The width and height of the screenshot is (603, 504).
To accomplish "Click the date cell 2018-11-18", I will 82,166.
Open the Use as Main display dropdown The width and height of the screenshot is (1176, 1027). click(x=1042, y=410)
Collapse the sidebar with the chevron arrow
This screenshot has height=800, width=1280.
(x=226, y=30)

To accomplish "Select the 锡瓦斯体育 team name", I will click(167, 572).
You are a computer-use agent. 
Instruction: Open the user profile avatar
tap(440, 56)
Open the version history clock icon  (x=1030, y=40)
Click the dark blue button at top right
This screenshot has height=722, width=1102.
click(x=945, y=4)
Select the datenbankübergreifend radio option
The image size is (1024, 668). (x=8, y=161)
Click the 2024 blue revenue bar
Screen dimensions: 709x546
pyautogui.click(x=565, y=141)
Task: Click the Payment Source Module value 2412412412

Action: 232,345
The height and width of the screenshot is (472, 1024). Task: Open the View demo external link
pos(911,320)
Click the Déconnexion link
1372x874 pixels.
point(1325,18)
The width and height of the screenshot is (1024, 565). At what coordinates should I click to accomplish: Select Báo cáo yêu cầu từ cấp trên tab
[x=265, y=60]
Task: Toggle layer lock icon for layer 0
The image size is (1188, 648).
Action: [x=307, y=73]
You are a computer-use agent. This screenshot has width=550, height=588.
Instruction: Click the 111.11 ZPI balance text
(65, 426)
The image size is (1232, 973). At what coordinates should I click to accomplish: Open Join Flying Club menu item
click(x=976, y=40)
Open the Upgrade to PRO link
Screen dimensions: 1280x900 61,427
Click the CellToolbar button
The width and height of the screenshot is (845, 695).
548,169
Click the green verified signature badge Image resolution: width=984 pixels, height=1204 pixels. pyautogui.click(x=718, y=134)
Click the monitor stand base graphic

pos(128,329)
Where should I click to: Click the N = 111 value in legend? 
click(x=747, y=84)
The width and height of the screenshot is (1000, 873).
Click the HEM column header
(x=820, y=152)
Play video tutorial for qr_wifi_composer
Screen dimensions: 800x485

• • • • • • •

#### Exercise brief:
Among the lines above, which contain the word "agent"? Copy every one.

#### Exercise solution:
You are a computer-use agent. 
You are a computer-use agent. This screenshot has width=550, height=588.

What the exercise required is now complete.